▶ _DIRECTIONS_: Retype the entries below, starting at the line containing "You are a computer-use" and continuing through the final line, including both of these lines. Leave the pictures out.

▶ _Stored records_:
-- START --
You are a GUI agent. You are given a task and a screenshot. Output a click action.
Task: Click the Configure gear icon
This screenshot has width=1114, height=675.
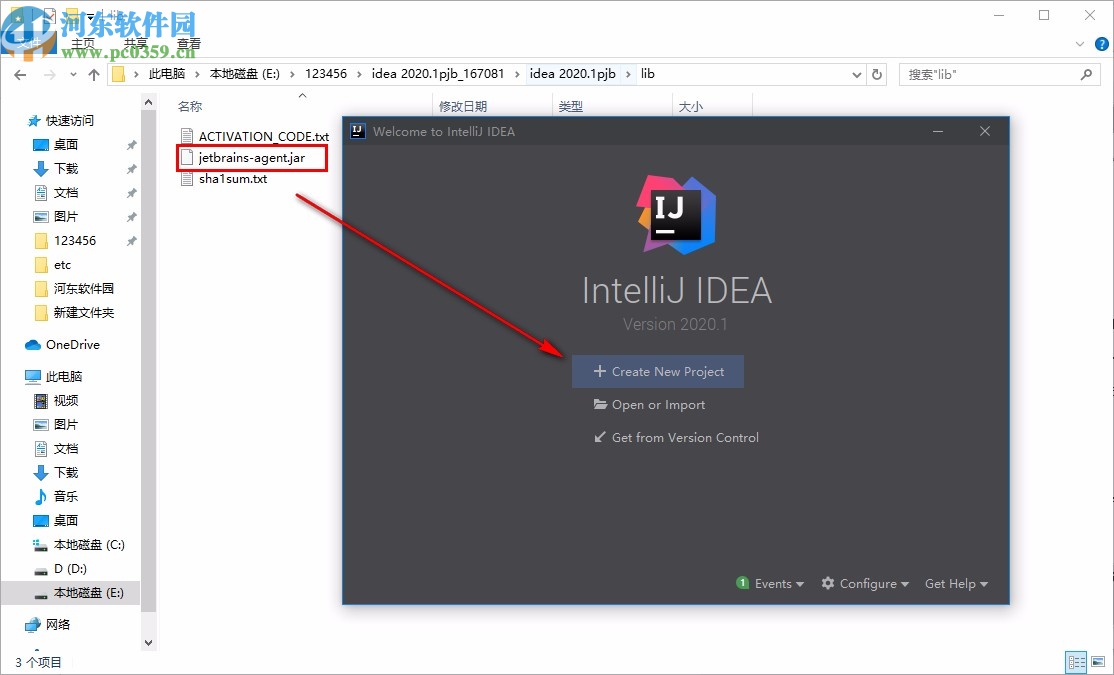[827, 583]
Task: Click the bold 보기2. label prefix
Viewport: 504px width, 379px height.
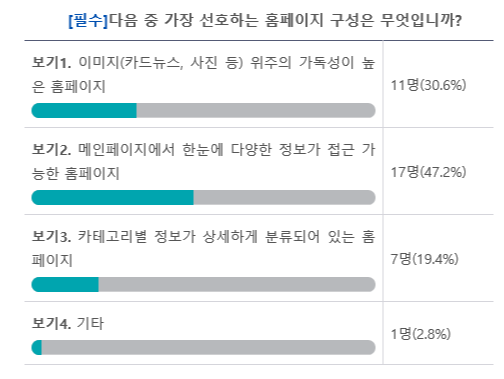Action: point(51,150)
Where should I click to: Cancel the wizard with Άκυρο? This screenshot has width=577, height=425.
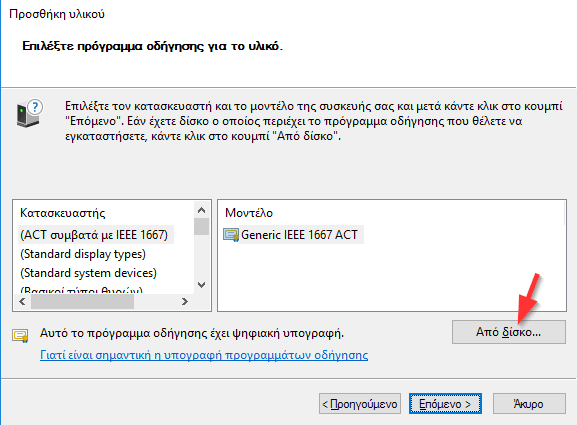(x=529, y=404)
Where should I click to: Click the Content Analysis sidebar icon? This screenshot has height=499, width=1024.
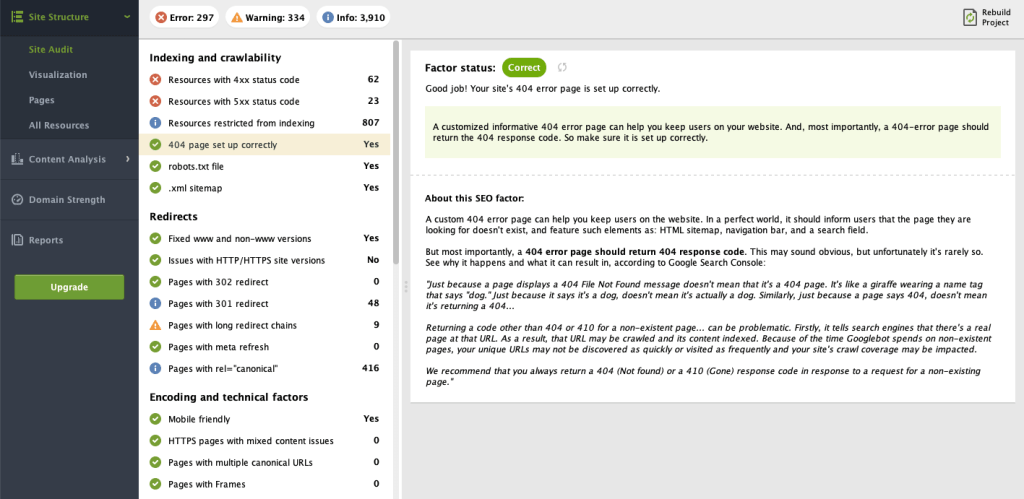[18, 159]
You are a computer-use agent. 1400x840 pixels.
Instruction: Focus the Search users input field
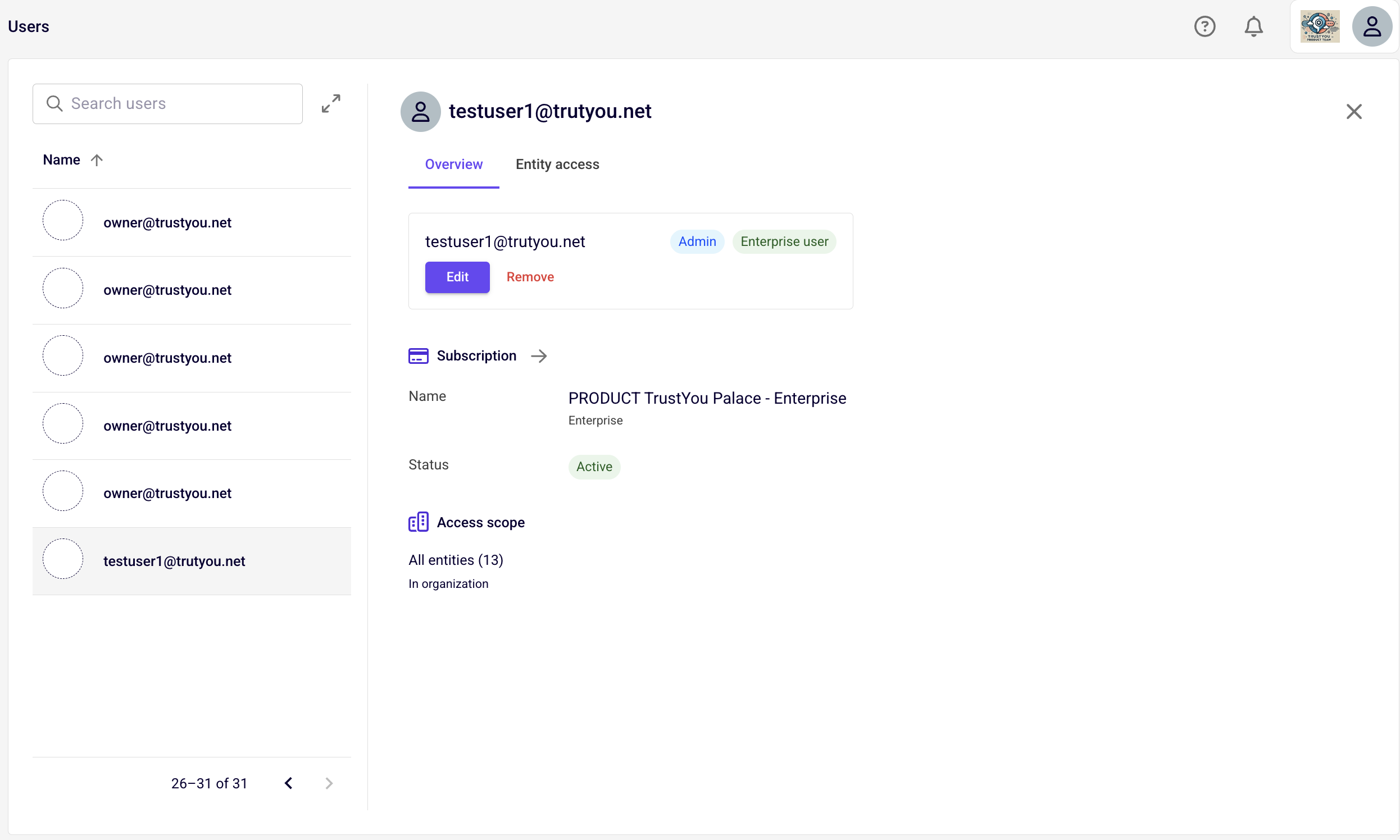click(x=167, y=103)
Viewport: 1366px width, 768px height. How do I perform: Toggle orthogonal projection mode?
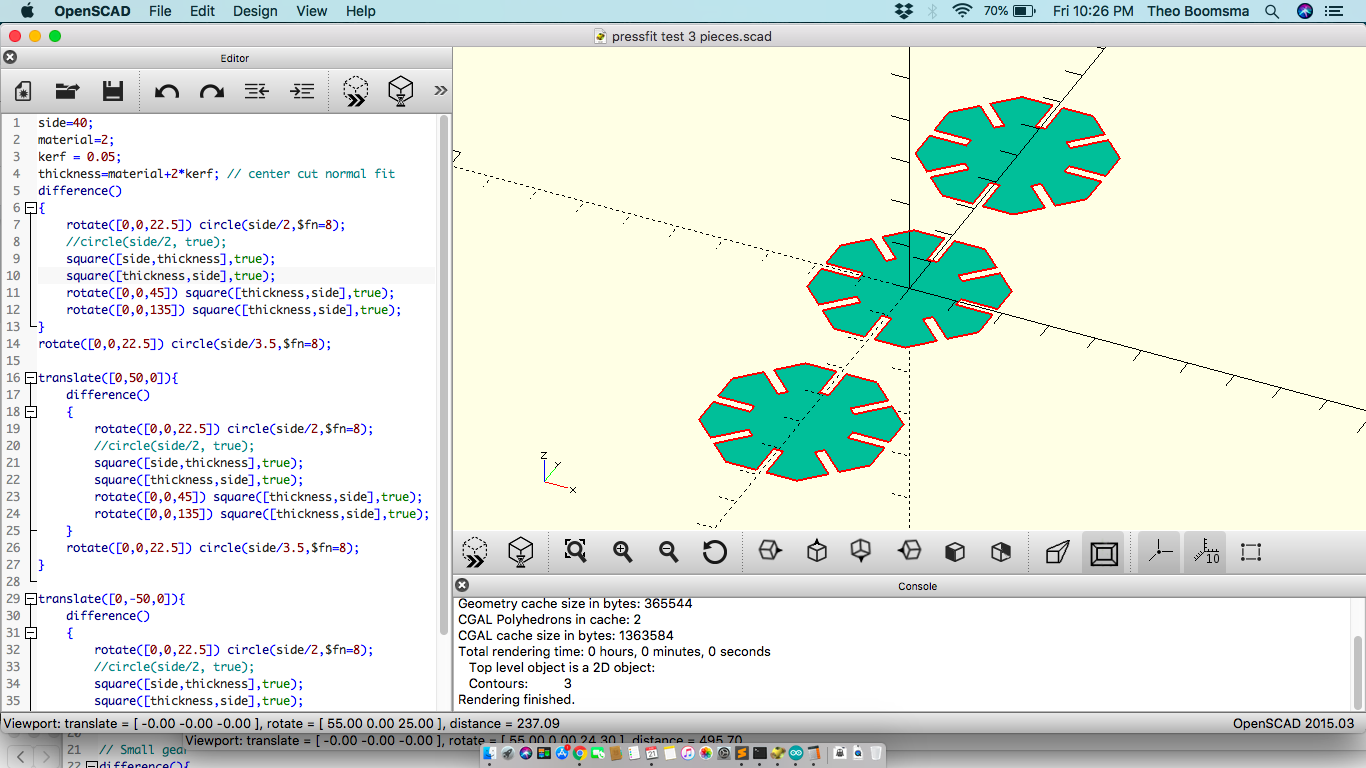[x=1104, y=551]
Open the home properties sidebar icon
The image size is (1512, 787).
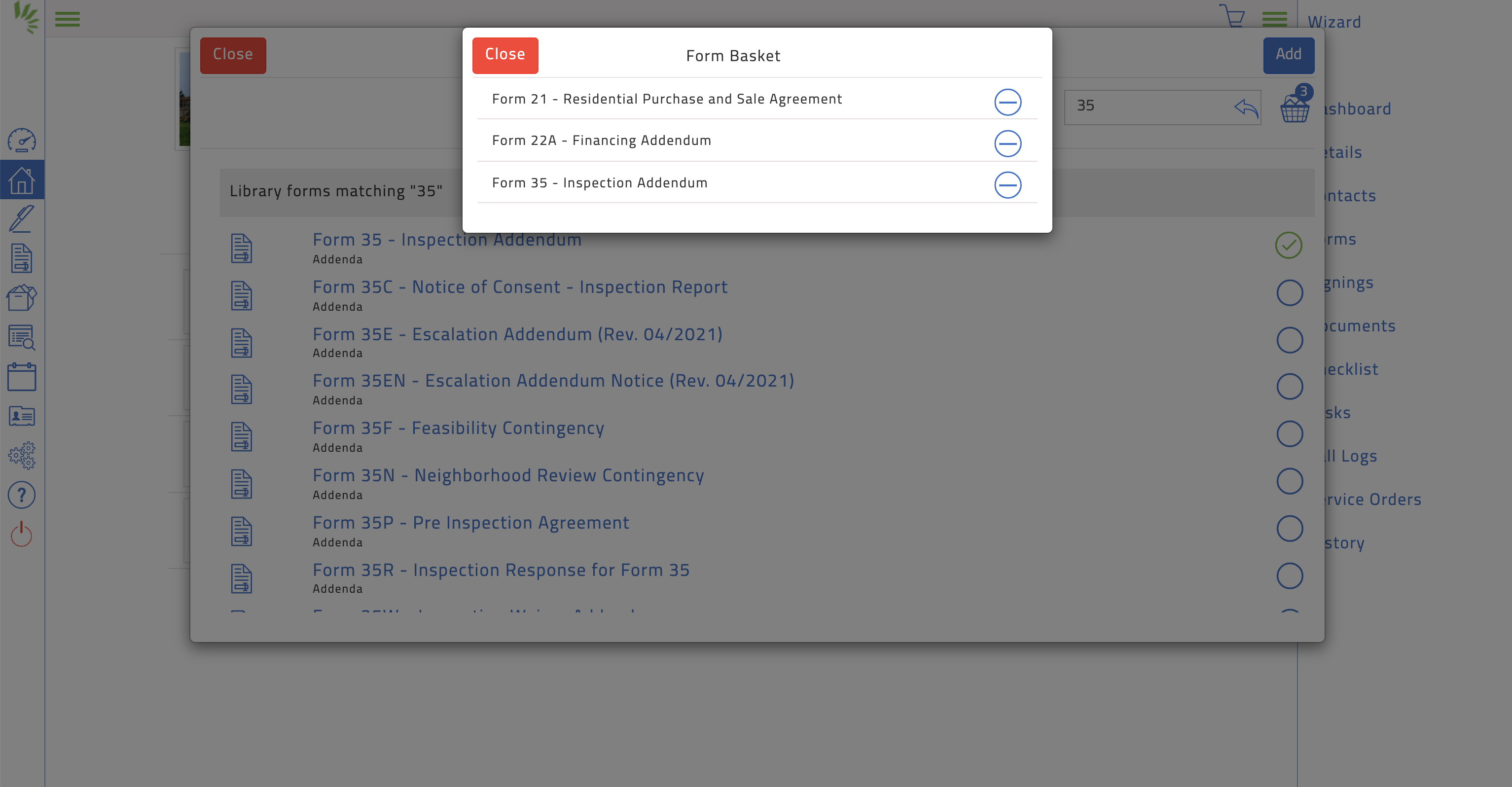[22, 180]
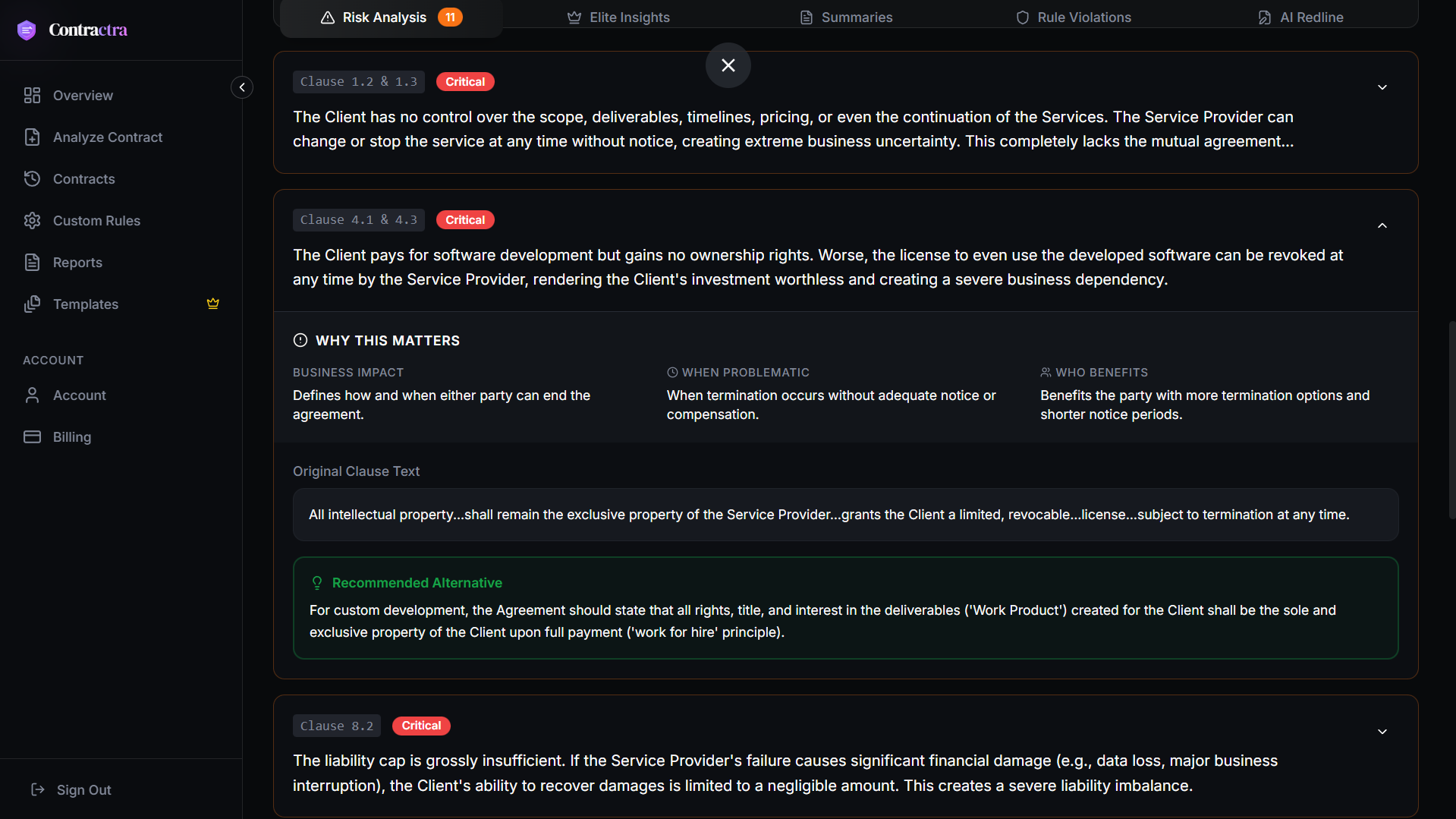Close the panel with the X button

[728, 65]
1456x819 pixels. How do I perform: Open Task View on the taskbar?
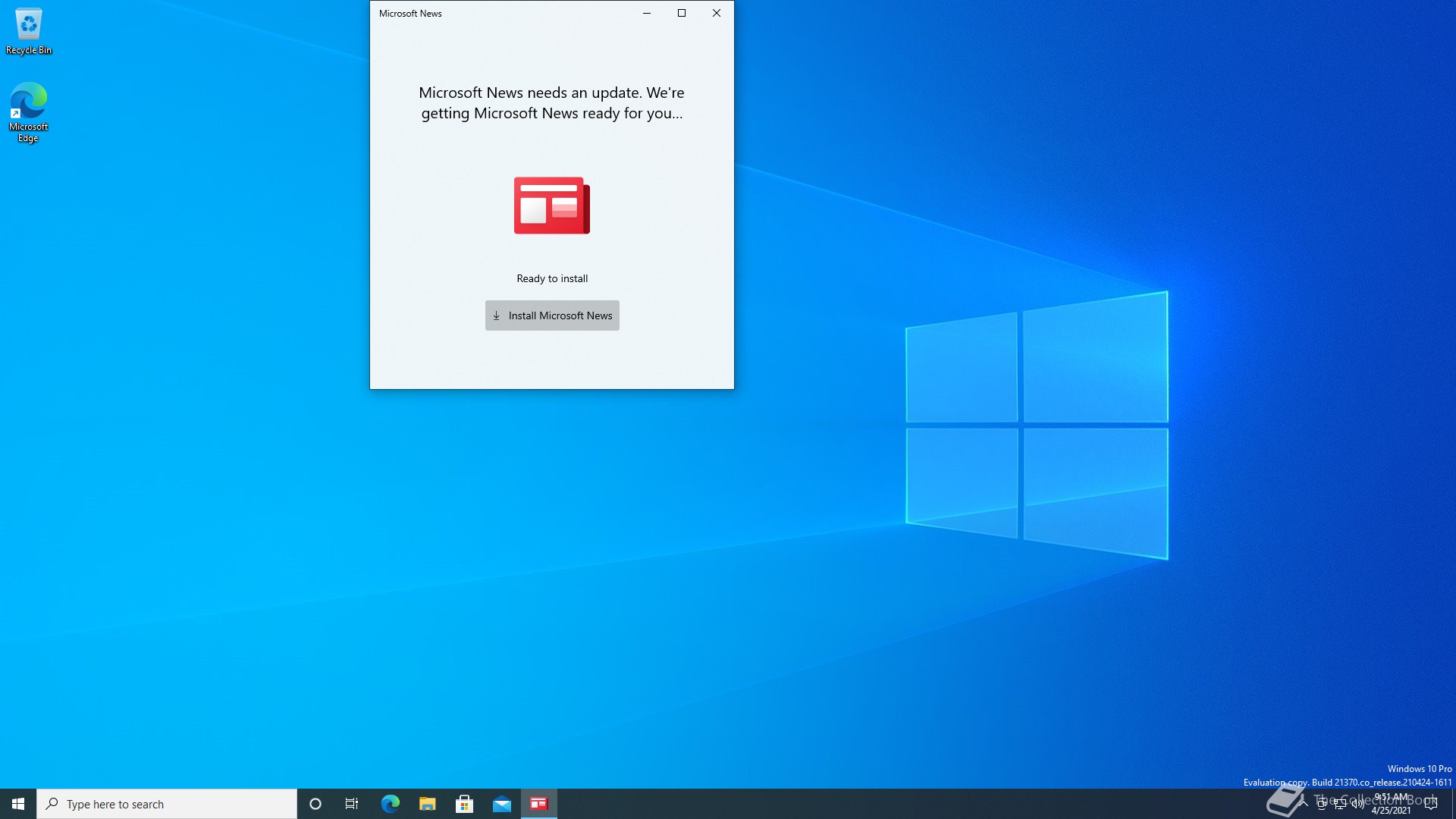[x=352, y=804]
-- END --
▶ _OUTPUT_:
You are a computer-use agent. 1400x840 pixels.
Instruction: Focus the Search users input field
click(x=167, y=103)
Viewport: 1366px width, 768px height. How do I perform: Toggle orthogonal projection mode?
[x=1104, y=551]
Open the home properties sidebar icon
The image size is (1512, 787).
[22, 180]
Close the panel with the X button

[728, 65]
1456x819 pixels. How do I perform: Open Task View on the taskbar?
[x=352, y=804]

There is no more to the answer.